Grid for SQL Data Services and Web Services
When a Data Integration Service grid runs SQL queries and web service requests, configure the service to run jobs in the Data Integration Service process. All nodes in the grid must have both the service and compute roles.
When you enable a Data Integration Service that runs on a grid, one service process starts on each node with the service role in the grid. The Data Integration Service designates one service process as the master service process, and designates the remaining service processes as worker service processes. When a worker service process starts, it registers itself with the master service process so that the master is aware of the worker.
The master service process manages application deployments and logging.
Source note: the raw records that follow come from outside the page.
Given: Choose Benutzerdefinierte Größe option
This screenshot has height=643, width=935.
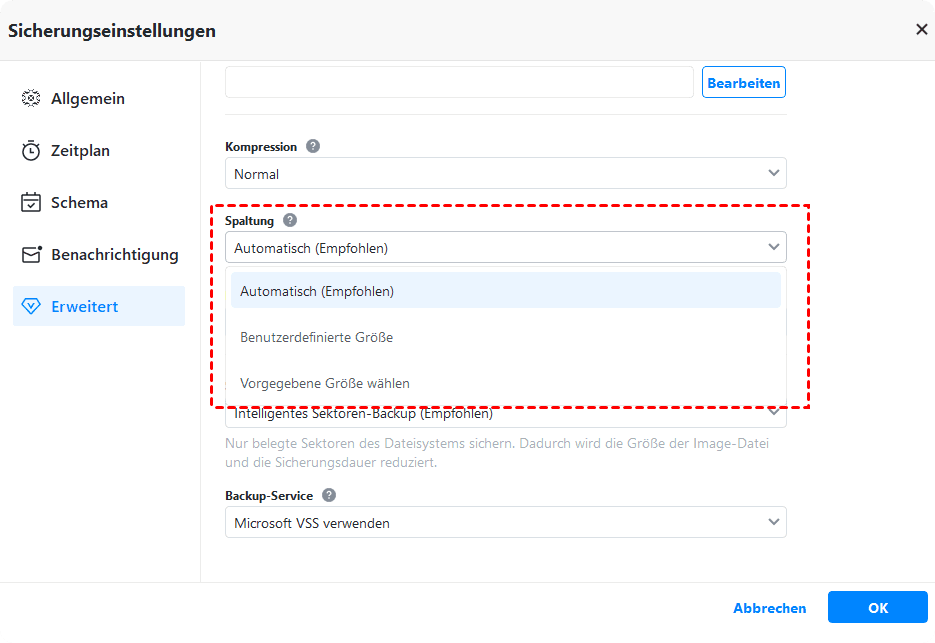Looking at the screenshot, I should tap(505, 337).
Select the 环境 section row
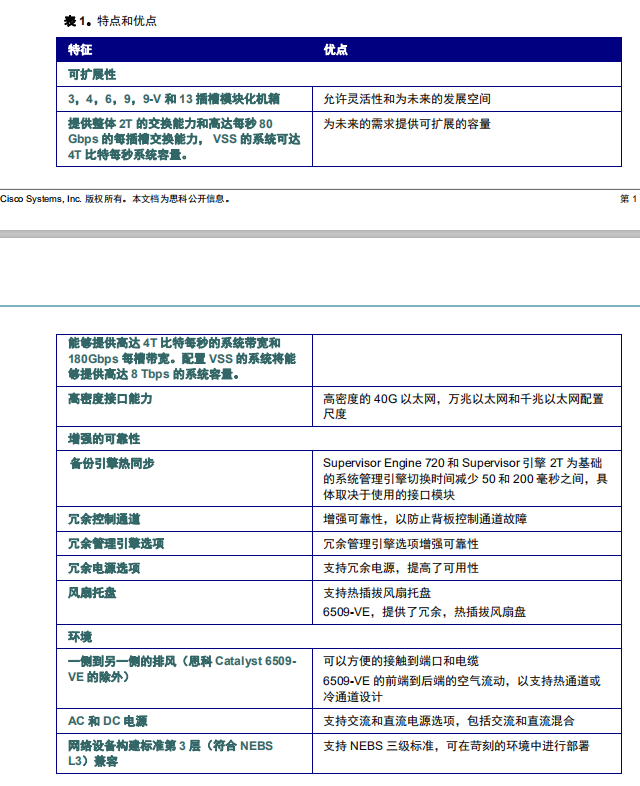The width and height of the screenshot is (640, 786). pos(80,636)
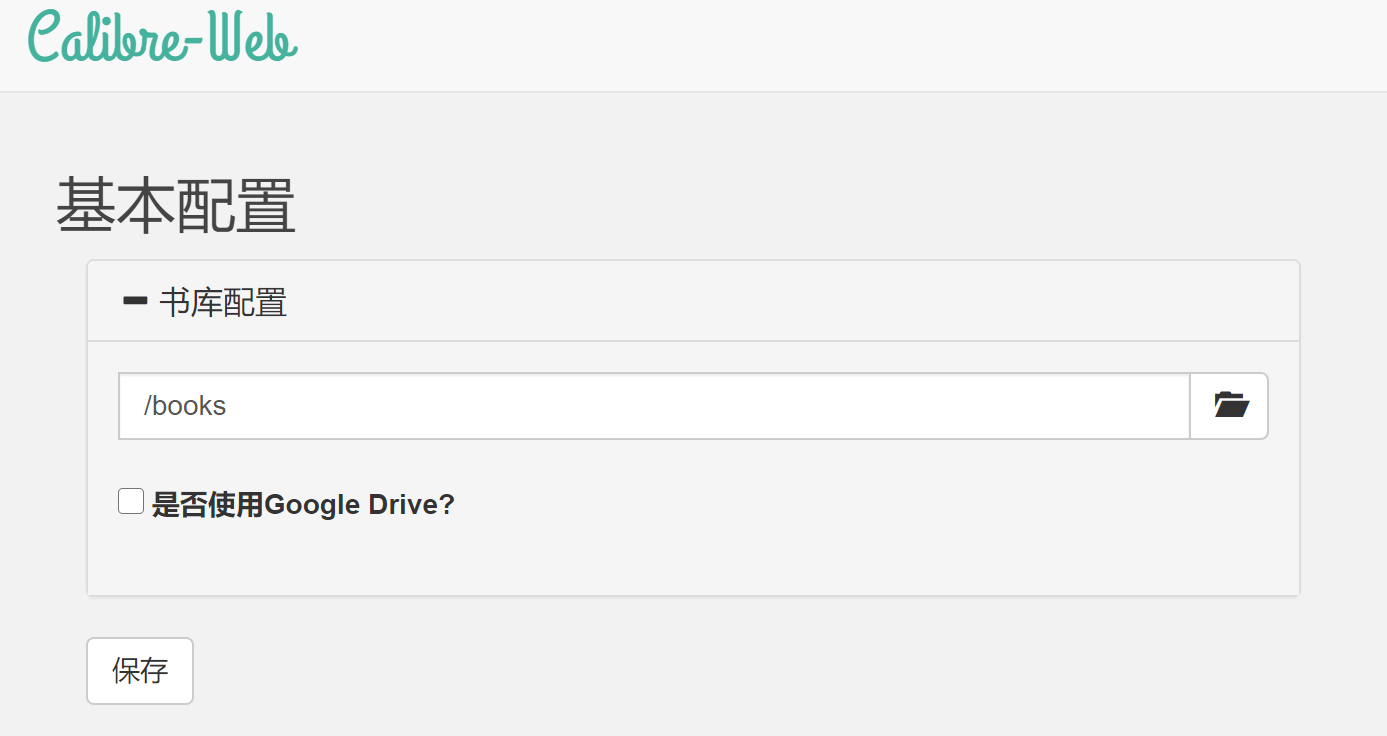Click the 书库配置 panel header text
Screen dimensions: 1387x736
[223, 301]
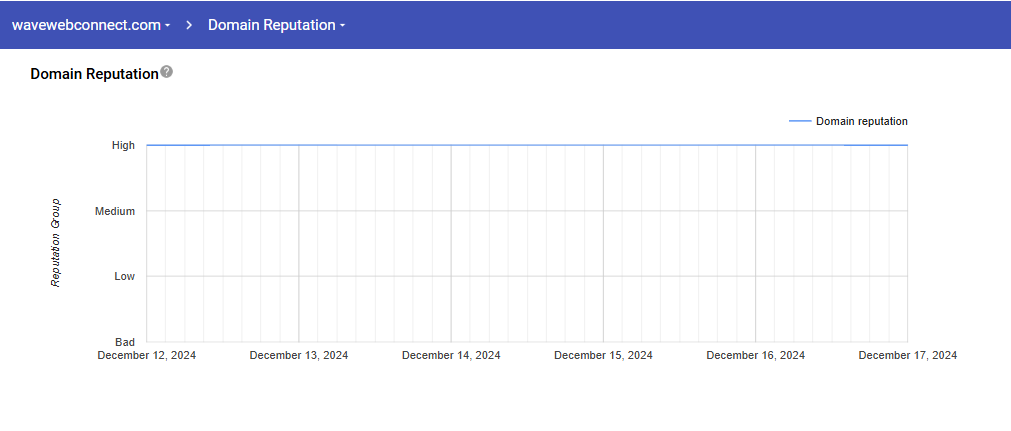Open help icon beside Domain Reputation heading
The height and width of the screenshot is (431, 1011).
click(167, 72)
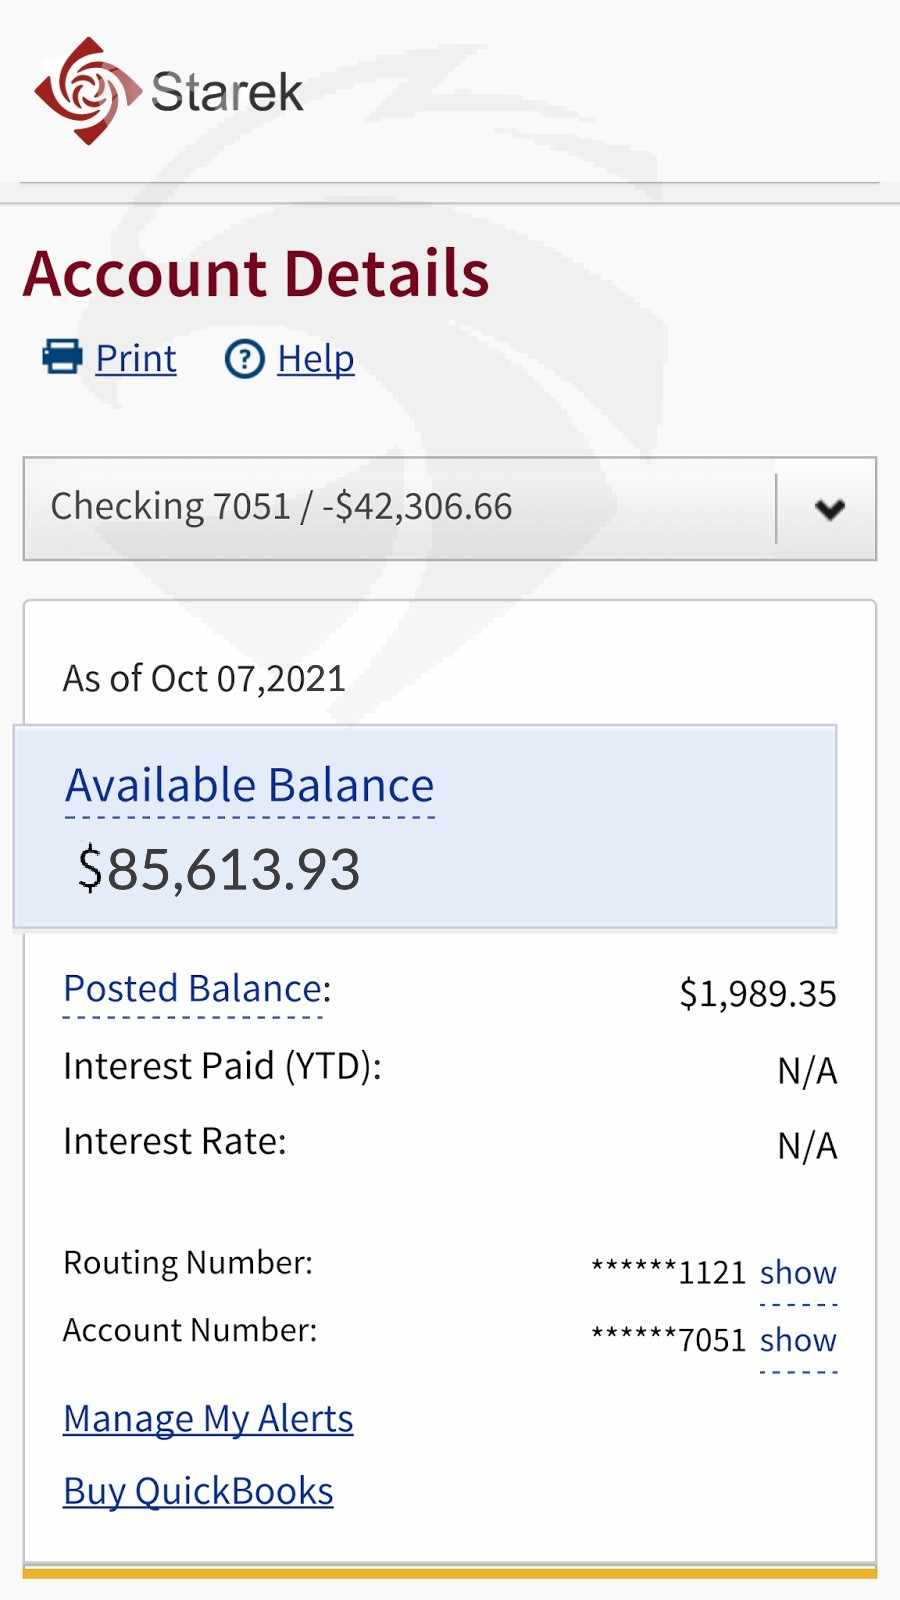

The worker service processes run the SQL data service, web service, and preview jobs. The master service process also acts as a worker service process and completes jobs.
The Data Integration Service balances the workload across the nodes in the grid based on the following job types:
- SQL data services
- When you connect to an SQL data service from a third-party client tool to run queries against the service, the Data Integration Service dispatches the connection directly to a worker service process. To ensure faster throughput, the Data Integration Service bypasses the master service process. When you establish multiple connections to SQL data services, the Data Integration Service uses round robin to dispatch each connection to a worker service process. When you run multiple queries against the SQL data service using the same connection, each query runs on the same worker service process.
- Web services
When you submit a web service request, the Data Integration Service uses an external HTTP load balancer to distribute the request to a worker service process. When you submit multiple requests against web services, the Data Integration Service uses round robin to dispatch each query to a worker service process.
To run web service requests on a grid, you must configure the external HTTP load balancer. Specify the logical URL for the load balancer in the web service properties of the Data Integration Service. When you configure the external load balancer, enter the URLs for all nodes in the grid that have both the service and compute roles. If you do not configure an external HTTP load balancer, web service requests are not distributed across the nodes in the grid. Each web service request runs on the node that receives the request from the web service client.
- Previews
- When you preview a stored procedure output or virtual table data, the Data Integration Service uses round robin to dispatch the first preview query directly to a worker service process. To ensure faster throughput, the Data Integration Service bypasses the master service process. When you preview additional objects from the same login, the Data Integration Service dispatches the preview queries to the same worker service process.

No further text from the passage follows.